2017 anno nero per il cinema italiano

Cinema italiano, il 2017 è stato un flop: crollo del 46 per cento

CINEMA 2017, IL CROLLO/ Perso il 46,35% di presenze in sala: ecco perché

Vera preoccupazione oggi all'Agis di Roma da parte di produttori, distributori e vertici delle istituzioni cinematografiche per l'evidente debacle del cinema italiano evidenziata dai dati del Mercato Cinematografico 2017, sperando che la nuova legge cambi il senso di marcia. A dirlo non sono i fan del comico pugliese, bensì i dati che arrivano dal botteghino.

Lo scorso anno soltanto due produzioni nazionali hanno superato i 10 milioni di euro d'incasso. La quota italiana del box office del 2017 si ferma così al 17,64%. L'incasso totale dei film nostrani (incluse le coproduzioni) in sala durante l'anno appena concluso è stato di 103.149.979 (17,64% del totale box office; -46,35% rispetto al 2016) per un numero di presenze pari a 16.880.223 (18,28% del numero totale dei biglietti venduti; -44,21% rispetto al 2016).

Il cinema italiano ha perso il suo appeal. Il solo film di Checco Zalone aveva corrisposto circa il 34% degli incassi e il 31% delle presenze del cinema italiano dell'anno. Per trovare in classifica il primo titolo italiano bisogna scendere ala nona posizione, dove troviamo il film di Ficarra e Picone intitolato L'Ora legale (1,8 milioni di presenze e 10,3 milioni di incasso), seguito da Mister Felicità di Alessandro Siani (1,7 milioni di presenze e 10,2 milioni di incasso). Negli ultimi cinque anni, si tratta del secondo peggior risultato sia in termini di presenze che di incassi dopo la stagione del 2014 (box office: 575.247.515 euro; presenze: 91.526.747).
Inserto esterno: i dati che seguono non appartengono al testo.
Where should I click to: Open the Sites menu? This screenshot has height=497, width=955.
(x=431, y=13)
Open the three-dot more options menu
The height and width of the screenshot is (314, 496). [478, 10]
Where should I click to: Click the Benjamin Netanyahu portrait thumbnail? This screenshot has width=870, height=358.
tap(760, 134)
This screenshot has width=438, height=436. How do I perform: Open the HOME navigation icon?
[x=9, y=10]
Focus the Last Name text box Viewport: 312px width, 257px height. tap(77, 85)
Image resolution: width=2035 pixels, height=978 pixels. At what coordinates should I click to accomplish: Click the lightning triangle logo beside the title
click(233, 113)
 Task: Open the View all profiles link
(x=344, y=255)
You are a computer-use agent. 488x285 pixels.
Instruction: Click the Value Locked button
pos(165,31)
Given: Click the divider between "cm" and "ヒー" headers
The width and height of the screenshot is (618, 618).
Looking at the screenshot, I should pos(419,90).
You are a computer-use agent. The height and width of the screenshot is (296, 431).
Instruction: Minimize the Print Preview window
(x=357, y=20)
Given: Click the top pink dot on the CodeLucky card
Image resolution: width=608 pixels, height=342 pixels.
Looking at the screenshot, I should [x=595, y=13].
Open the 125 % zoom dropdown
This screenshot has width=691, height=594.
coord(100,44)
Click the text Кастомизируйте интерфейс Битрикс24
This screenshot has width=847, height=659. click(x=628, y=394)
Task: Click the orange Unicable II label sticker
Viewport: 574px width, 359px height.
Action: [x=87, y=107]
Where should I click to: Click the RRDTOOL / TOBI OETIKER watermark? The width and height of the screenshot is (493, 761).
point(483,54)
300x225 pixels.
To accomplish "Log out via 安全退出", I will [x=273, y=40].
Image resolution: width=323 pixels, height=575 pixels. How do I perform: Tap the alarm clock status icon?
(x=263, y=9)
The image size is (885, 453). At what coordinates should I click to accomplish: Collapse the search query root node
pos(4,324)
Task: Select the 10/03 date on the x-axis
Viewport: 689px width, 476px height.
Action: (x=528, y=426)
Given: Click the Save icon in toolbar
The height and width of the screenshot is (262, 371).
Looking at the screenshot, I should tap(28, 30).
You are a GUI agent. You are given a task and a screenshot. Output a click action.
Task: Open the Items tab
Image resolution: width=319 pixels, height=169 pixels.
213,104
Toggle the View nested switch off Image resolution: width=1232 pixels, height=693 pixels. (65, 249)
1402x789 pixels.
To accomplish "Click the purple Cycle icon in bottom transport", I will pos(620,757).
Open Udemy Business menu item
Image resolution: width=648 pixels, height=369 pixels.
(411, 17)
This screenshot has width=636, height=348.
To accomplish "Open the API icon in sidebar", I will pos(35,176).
Va bene invece il cinema americano che incassa 387.619.551 euro (66,28% del box office; +5,24%) con un numero di presenze pari a 60.125.924 (65,12% del numero totale di biglietti venduti; +3,37% rispetto al 2016); seguono, dopo quello americano e italiano, il cinema inglese (39.7 milioni); il francese (24.7 milioni) e il tedesco (5.2 milioni). L'ora legale e Mister Felicità hanno incassato rispettivamente 10,3 milioni e 10,2 milioni. Per completezza segnaliamo anche gli altri dati Anica. Nel dettaglio gli incassi generali perdono l'11,63% mentre le presenze il 12,38%. Da loro l'analisi delle criticità del settore e anche le possibili soluzioni. Per quanto riguarda la produzione cinematografica di casa nostra, nel 2017 sono stati distribuiti in sala 536 film, 18 in meno rispetto al 2016.

Rutelli, infine, oltre ad evidenziare "il momento epocale" che stiamo vivendo grazie ad Internet e alla diffusione della pirateria, ha annunciato che, a breve, verranno rese note, insieme al ministro Franceschini, proposte innovative per far tornare il pubblico in sala.